Romeinen 12:7 (21-4-2024) Een Bijbelse blik op profetie (deel II)
Vorige keer hebben we naar profetie gekeken, om te zien wat het Bijbels gezien is. We hebben gezien dat het gaat om: het doorgeven van woorden die God ingeeft, onder de leiding van de Geest. Zowel mannen als vrouwen worden hiervoor gebruikt en wij horen naar deze gave te streven.
- Vanochtend wil ik kijken naar hoe dit praktisch wordt voor ons; een praktisch Bijbelse blik op profetie.
v7 Een Bijbelse blik op profetie
In de vorige studie heb ik meerdere keren gezegd dat ik terug zou komen op vragen. Ik weet namelijk dat er veel vragen zijn die komen door het bestuderen van het onderwerp profetie. Ik heb toen ook verschillende vragen genoemd en beloofd dat ik die ging beantwoorden.
- Sindsdien heb ik geworsteld met de manier waarop; moest dat op een zondag of niet? Zo nee, hoe dan wel? Ik ben biddend tot de conclusie gekomen dat ik deze vragen níet in een preek ga stoppen voor de zondag.
- Wat ik ga doen, is dat er binnenkort een video op het Youtube kanaal van de kerk zal komen, waar ik de vragen die ik ontvangen heb + degenen die ik zelf verzameld had zal behandelen. Ik kan dan meer tijd nemen om elke vraag in detail uit te werken.
Vanochtend wil ik dus ingaan op hoe profetie praktisch wordt, hoe dat tot uiting hoort te komen in de gemeente. Paulus had namelijk iets heel praktisch in zijn hoofd, toen hij in Romeinen 12:7 sprak over profetie. Dit is geen theoretisch vraagstuk, dit is heel praktisch, voor elke dag.
- En gelukkig zien we in het Woord hoe profetie werkt. We zien dat in het OT en het NT; we zien hoe Jezus profetie inzette, maar ook de apostelen en anderen in het Woord. En daar kunnen we van leren, om te zien hoe God jou/u wil gebruiken met deze gave.
- We gaan 1) kort terugblikken op de definitie van profetie, 2) kijken hoe dat praktisch werd in het OT en het NT, en 3) kijken naar hoe dat praktisch wordt in de kerk.

#####

Opdrachten:
A - Waar wil de spreker in de preek over profetie de ontvangen en zelf verzamelde vragen behandelen?
B - Wijzig in de preek over profetie "video" in "podcast" en geef het stuk van "- Wat ik ga" tot "uit te werken." opnieuw.
C - Ga verder met de preek over profetie, vanaf het punt waar de tekst ophoudt.

Brongegevens:

#####

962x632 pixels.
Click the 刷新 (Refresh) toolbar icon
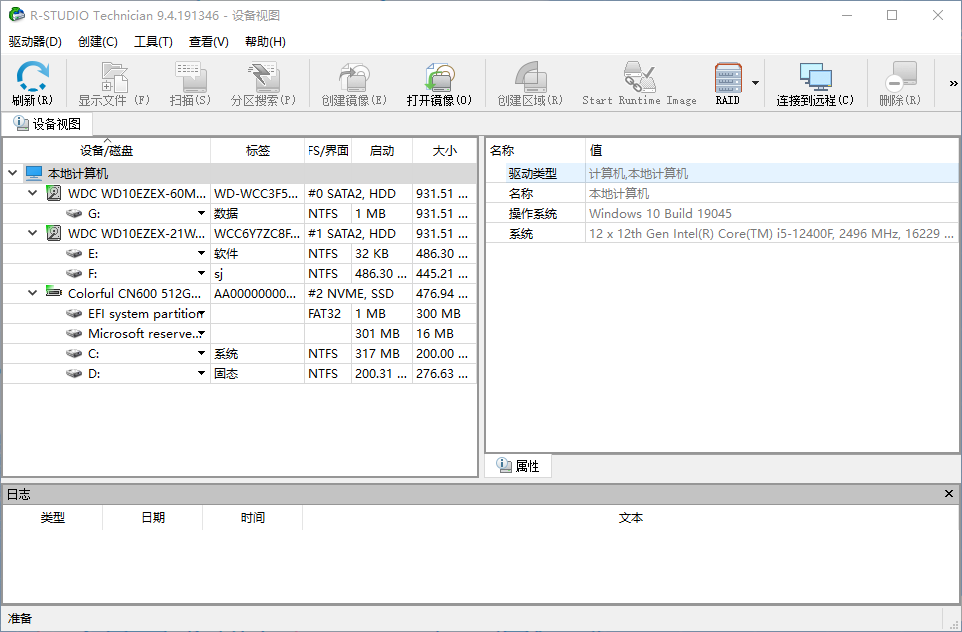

#####

Antwoorden:
A - In een video op het Youtube kanaal van de kerk.

B -
- Wat ik ga doen, is dat er binnenkort een podcast op het Youtube kanaal van de kerk zal komen, waar ik de vragen die ik ontvangen heb + degenen die ik zelf verzameld had zal behandelen. Ik kan dan meer tijd nemen om elke vraag in detail uit te werken.

C -
- Definitie van profetie
Bij profetie ging het om het doorgeven van woorden van God (Deuteronomium 18). We zagen dat de Heilige Geest altijd betrokken is, altijd de leiding heeft, als het gaat om Bijbelse profetie. Alles dat níet echte profetie is, is daarmee ook níet geleid door de Geest.
1 Korinthe 14:3 “Wie echter profeteert, spreekt tot mensen woorden van opbouw en vermaning en troost.”
- Specifiek vallen de woorden van profetie die God geeft in 1 of meer van 3 categorieën: “opbouw”, “vermaning” of “troost”. God weet dat we alle drie nodig hebben, dat is ook waarom Hij alle drie aan ons geeft. Échte profetie zal altijd hierbinnen vallen.
Verder is het iets dat door mannen en vrouwen kan gebeuren; kan het eenmalig, vaker of structureel zijn. Door de uitstorting van de Heilige Geest is het open voor meer mensen, niet alleen een klein groepje; we moeten profetie niet verachten, maar er juist naar streven.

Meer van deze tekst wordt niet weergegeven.